In some instances, it is reasonable to finish with a small horizontal scar, but rates of 18% for the moderate glandular resection and 66% when the resection exceeded 1,000 g seem to be high. From a total of 230 (177 + 53) breasts, 68 (33 + 35) were left with an inverted T-scar, or 1 out of 3. This deserves a different interpretation.

As I see it, a vertical mammaplasty is one in which the surgery finishes with a vertical scar. If the surgery finishes with an inverted T-scar, the technique is not vertical anymore and should not be reported as such. That means simply that many procedures denoted as vertical were not vertical but inverted T techniques.

Another point to be noted in Table 5 is that if a vertical technique was planned and had to be finished with an inverted T-scar, there was something wrong with the original plan. If the surgeons had planned these cases as simple inverted T techniques, they would have had the same result. The surgery could have been started with an inverted T technique in mind. In that case, this study would have shown different results. It is very common to hear that the surgeon, in finishing the vertical technique, to shorten the procedure, ends the surgery with small horizontal scars. Plastic surgeons often indicate that they are doing “only vertical techniques,” when in many cases, they in fact are doing inverted T, or L or J techniques. With regard to the same topic, the report does not mention the length of “the small horizontal scars” of the inverted T, an important omitted detail.

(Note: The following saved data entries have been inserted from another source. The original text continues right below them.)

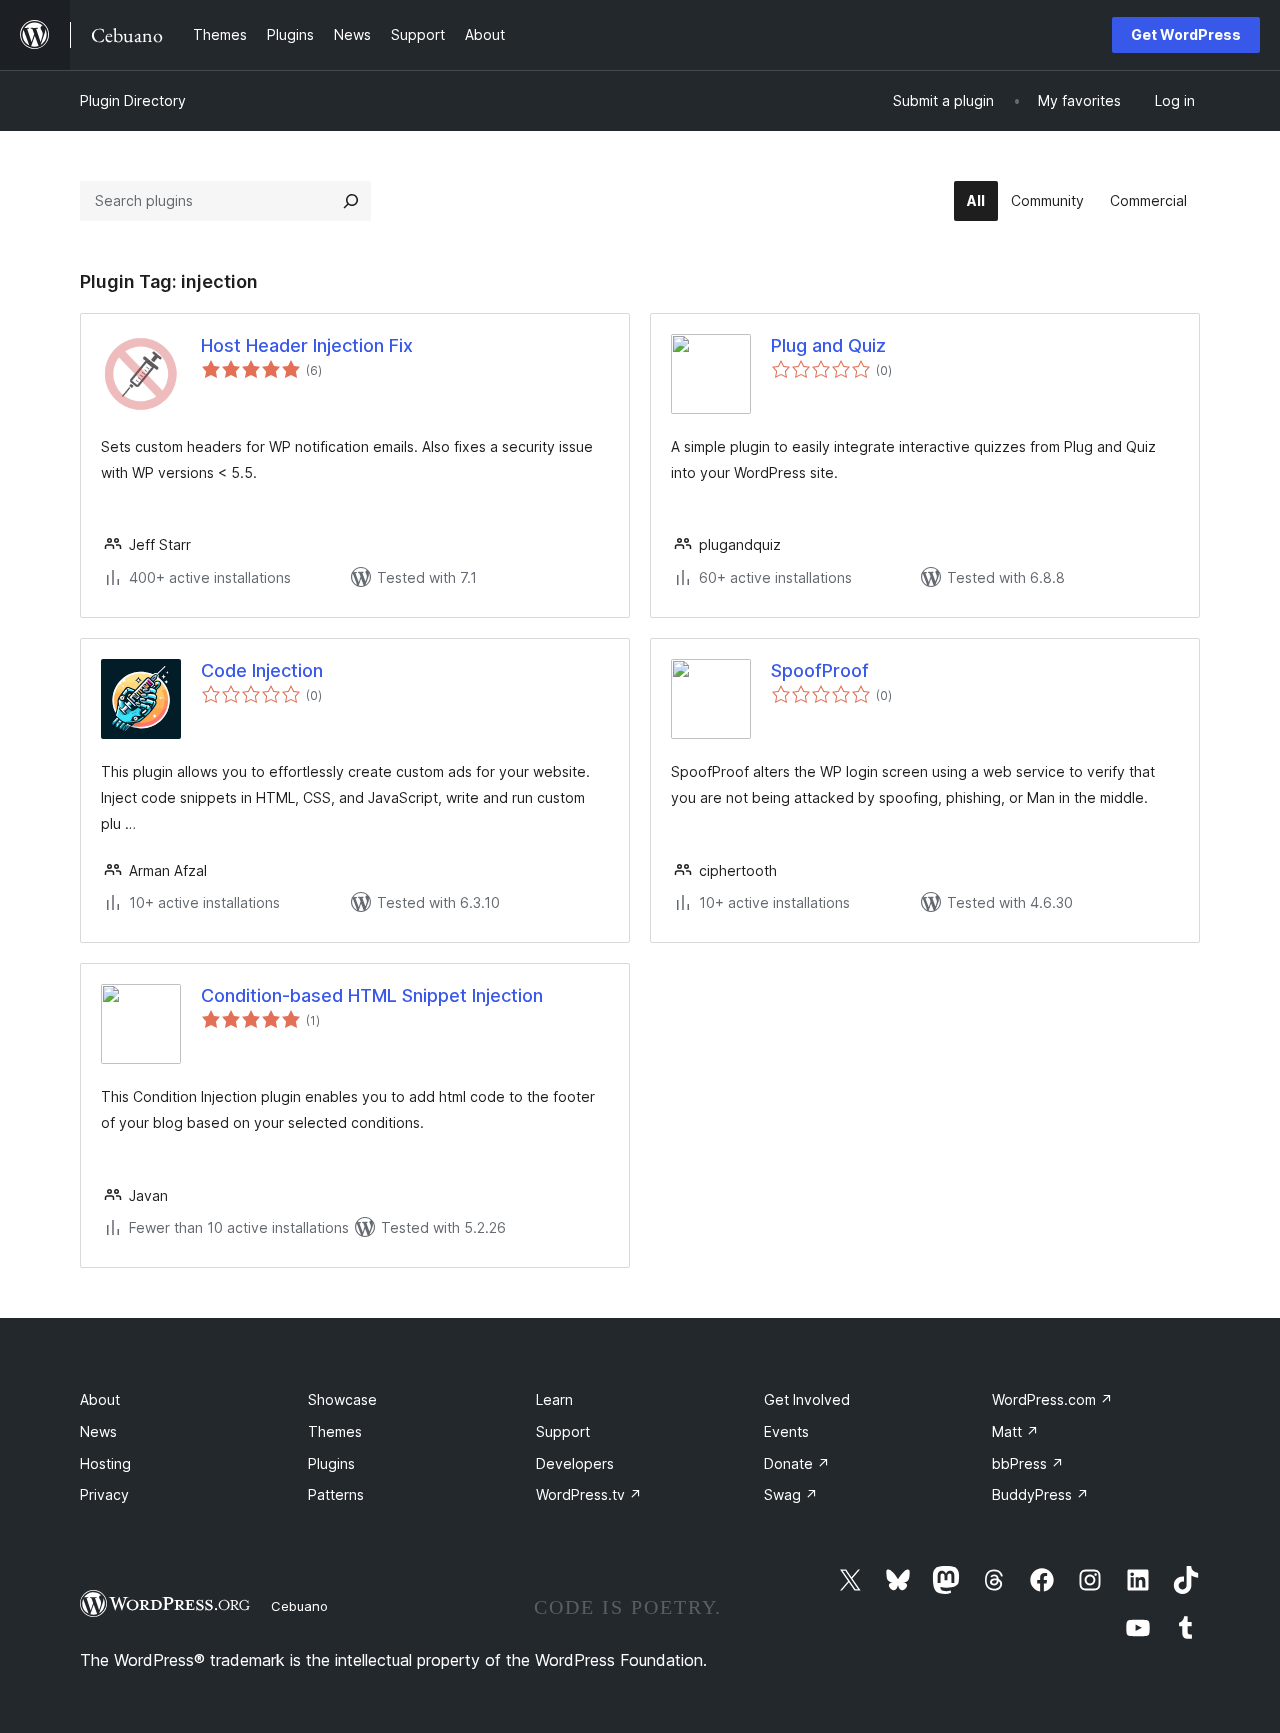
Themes (335, 1431)
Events (786, 1431)
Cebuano (299, 1606)
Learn (554, 1399)
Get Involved (807, 1399)
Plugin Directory (133, 100)
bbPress (1028, 1463)
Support (563, 1431)
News (98, 1431)
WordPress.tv (589, 1494)
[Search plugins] (351, 201)
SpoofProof (820, 670)
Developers (575, 1463)
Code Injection (262, 670)
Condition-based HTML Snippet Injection (372, 995)
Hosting (105, 1463)
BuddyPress (1040, 1494)
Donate (797, 1463)
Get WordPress (1186, 34)
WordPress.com (1052, 1399)
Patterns (336, 1494)
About (100, 1399)
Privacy (104, 1494)
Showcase (342, 1399)
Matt (1015, 1431)
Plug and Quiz (828, 345)
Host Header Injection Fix (307, 345)
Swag (791, 1494)
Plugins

Concerning complications, Table 1 shows that the rate for immediate and late complications was 38.98% for a glandular resection of 500 to 1,000 g (n = 177 and 69-complications) and 35.84% for a resection exceeding 1,000 g (n = 53 and 19 complications). Furthermore, Table 4, again summing immediate and late complications, shows that the rate for complications was 85% for patients between the ages of 21 and 40 years (n = 58 and 49 complications) and 73.68% for patients older than 41 years (n = 38 and 28 complications). Table 3 sums the immediate and late complications among smokers (n = 46 and 22 complications 22) and shows the percentage to be 47.82%.

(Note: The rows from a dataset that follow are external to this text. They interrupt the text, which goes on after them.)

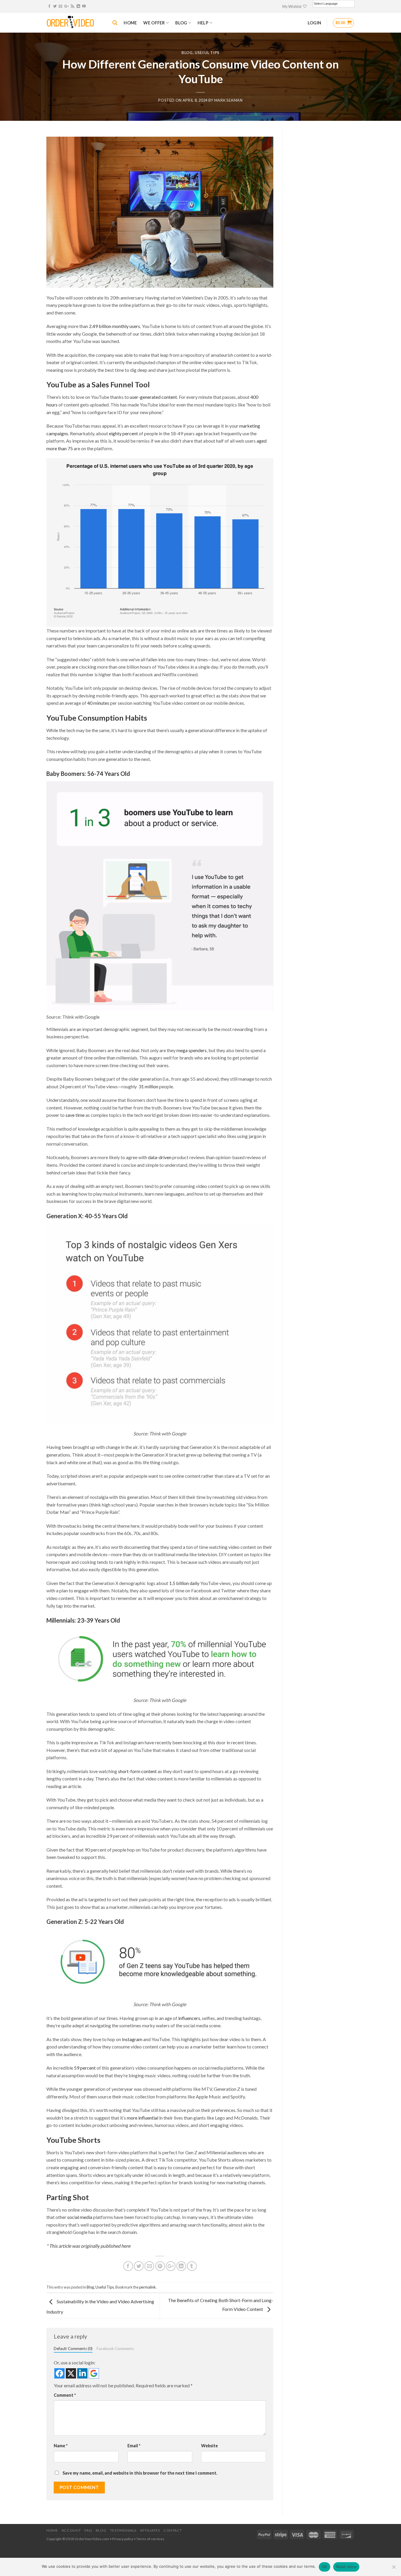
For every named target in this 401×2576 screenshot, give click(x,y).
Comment (65, 2395)
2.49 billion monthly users (114, 326)
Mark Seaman (228, 100)
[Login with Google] (94, 2373)
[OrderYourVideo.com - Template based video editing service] (75, 23)
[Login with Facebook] (59, 2373)
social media (79, 2217)
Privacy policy (122, 2539)
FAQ (88, 2530)
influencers (189, 2018)
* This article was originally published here (88, 2246)
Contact (173, 2530)
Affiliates (150, 2530)
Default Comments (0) (73, 2348)
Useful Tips (207, 52)
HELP (203, 22)
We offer (154, 22)
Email (133, 2445)
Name (61, 2445)
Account (71, 2530)
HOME (130, 22)
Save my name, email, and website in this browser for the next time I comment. (140, 2472)
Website (209, 2445)
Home (52, 2530)
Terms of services (150, 2539)
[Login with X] (71, 2373)
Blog (187, 52)
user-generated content (153, 397)
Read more (346, 2566)
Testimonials (123, 2530)
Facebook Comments (115, 2348)
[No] (394, 2568)
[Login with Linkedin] (82, 2373)
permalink (147, 2287)
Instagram (132, 2039)
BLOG (181, 22)
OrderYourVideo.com (92, 2539)
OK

Judging from the experience of senior plastic surgeons that I am sure have mastered this technique better than any other plastic surgeons, the complication rates in these three tables still seem high to me. The vertical technique has not yet been accepted worldwide due to the high rate of problems and the unpredictability of the results [1]. In my opinion, these two arguments were demonstrated in this article.